### What you will do
• 1. In the forum post, what programming language is the custom transformation framework written in?
• 2. Rewrite the paragraph of the forum post beginning "We have a use case" in one shorter sentence, keeping its main facts.

### Source excerpt
You are viewing a plain text version of this content. The canonical link for it is here.
Posted to users@nifi.apache.org by Ameer Mawia <am...@gmail.com> on 2018/10/31 21:04:11 UTC

Fwd: NIFI Usage for Data Transformation

We have a use case where we take data from a source(text data in csv
format), do transformation and manipulation of textual record, and output
the data in another (csv)format. This is being done by a Java based custom
framework, written specifically for this *transformation* piece.

Recently as Apache NIFI is being adopted at enterprise level by the
organisation, we have been asked to try *Apache NIFI* and see if can use
that as a replacement to this custom tool?

*My question is*:

   - How much leverage does *Apache NIFI *provides on the flowfile *content
   *manipulation?

I understand *NIFI *is good for creating data flow pipeline, but is it good
for *extensive TEXT Transformation* as well?   So far I have not found
obvious way to achieve that.

Appreciate the feedback.

### Data segment
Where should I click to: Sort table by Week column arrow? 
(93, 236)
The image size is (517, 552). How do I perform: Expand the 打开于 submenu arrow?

### Solved tasks
• 1. Java

• 2. A custom Java-based framework, built specifically for transformation, takes CSV text data from a source, transforms and manipulates the records, and outputs them in another CSV format.